40 Pa. Stat. § 1303.404

Current through Pa Acts 2024-53, 2024-56 through 2024-92
Section 1303.404 - Health care facility reporting
(a) Nursing home reporting.--In addition to reporting pursuant to The Health Care Facilities Act, a nursing home shall also electronically report health care-associated infection data to the department and the authority using nationally recognized standards based on CDC definitions, provided that the data is reported on a patient-specific basis in the form, with the time for reporting and format as determined by the department and the authority.
(b) Hospital reporting.--A hospital shall report health care-associated infection data to the CDC and its National Healthcare Safety Network no later than 180 days following the effective date of this section. A hospital shall:
(1) Report all components as defined in the NHSN Manual, Patient Safety Component Protocol and any successor edition, for all patients throughout the facility on a continuous basis.
(2) Report patient-specific data to include, at a minimum, patient identification number, gender and date of birth. The patient identification number must be compatible with the patient identifier on the uniform billing forms submitted to the council.
(3) Report data on a monthly basis in accordance with protocols defined in the NHSN Manual as updated by the CDC.
(4) Authorize the department, the authority and the council to have access to the NHSN for facility-specific reports of health care-associated infection data contained in the NHSN database for purposes of viewing and analyzing that data.

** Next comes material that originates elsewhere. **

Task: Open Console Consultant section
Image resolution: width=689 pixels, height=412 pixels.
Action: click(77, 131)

(c) Strategic assessments.--Each hospital, other than those currently using a qualified electronic surveillance system, shall by December 31, 2007, conduct a strategic assessment of the utility and efficacy of implementing a qualified electronic surveillance system pursuant to subsections (d) and (e) for the purpose of improving infection control and prevention. The assessment shall also include an examination of financial and technological barriers to implementation of a qualified electronic surveillance system pursuant to subsections (d) and (e). The assessment shall be submitted to the department within 14 days of completion.
(d) Qualified electronic surveillance system.--A qualified electronic surveillance system shall include the following minimum elements:
(1) Extractions of existing electronic clinical data from health care facility systems on an ongoing, constant and consistent basis.

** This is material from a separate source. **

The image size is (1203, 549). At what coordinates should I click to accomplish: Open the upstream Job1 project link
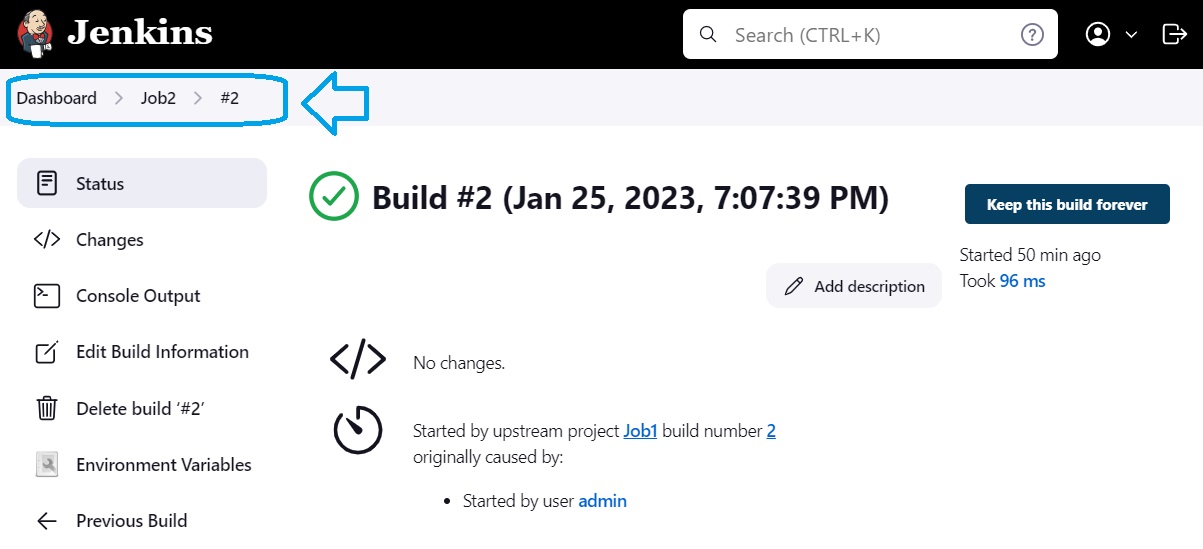coord(640,431)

(2) Translation of nonstandardized laboratory, pharmacy and/or radiology data into uniform information that can be analyzed on a population-wide basis.
(3) Clinical support, educational tools and training to ensure that information provided under this subsection will assist the hospital in reducing the incidence of health care-associated infections in a manner that meets or exceeds benchmarks.
(4) Clinical improvement measurements designed to provide positive and negative feedback to health care facility infection control staff.
(5) Collection of data that is patient-specific for the entire facility.
(e) Electronic surveillance system implementation.--Except as otherwise provided in this subsection, a hospital shall have a qualified electronic surveillance system in place by December 31, 2008. The following apply:
(1) If a determination has been made under subsection (c) that a qualified electronic surveillance system can be implemented, the hospital shall comply with subsection (f) until implementation.
(2) If a determination has been made under subsection (c) that a qualified electronic surveillance system cannot be implemented, by December 31, 2008, the hospital shall comply with subsection (f) until such time as a qualified electronic surveillance system is implemented.
(f) Surveillance system.--Until a hospital implements a qualified electronic surveillance system, the facility shall use a surveillance system that includes:
(1) A written plan of the elements of the surveillance process to include, but not be limited to, definitions, collection of surveillance data and reporting of information.
(2) Identification of personnel resources that will be used in the surveillance process.
(3) Identification of information or technological support needed to implement the surveillance system.
(4) A process for periodic evaluation and validation to ensure accuracy of surveillance.
(g) Continued reporting.-- Until hospitals begin reporting to NHSN and have authorized access to the department, the authority and the council, hospitals shall continue to meet reporting requirements pursuant to Chapter 3 of this act and section 6 of theact of July 8, 1986 (P.L. 408, No. 89), known as The Health Care Cost Containment Act.

40 P.S. § 1303.404

2002 , March 20, P.L. 154, No. 13, § 404, added 2007, July 20, P.L. 331, No. 52, §1, effective in 30 days [ 8/20/2007].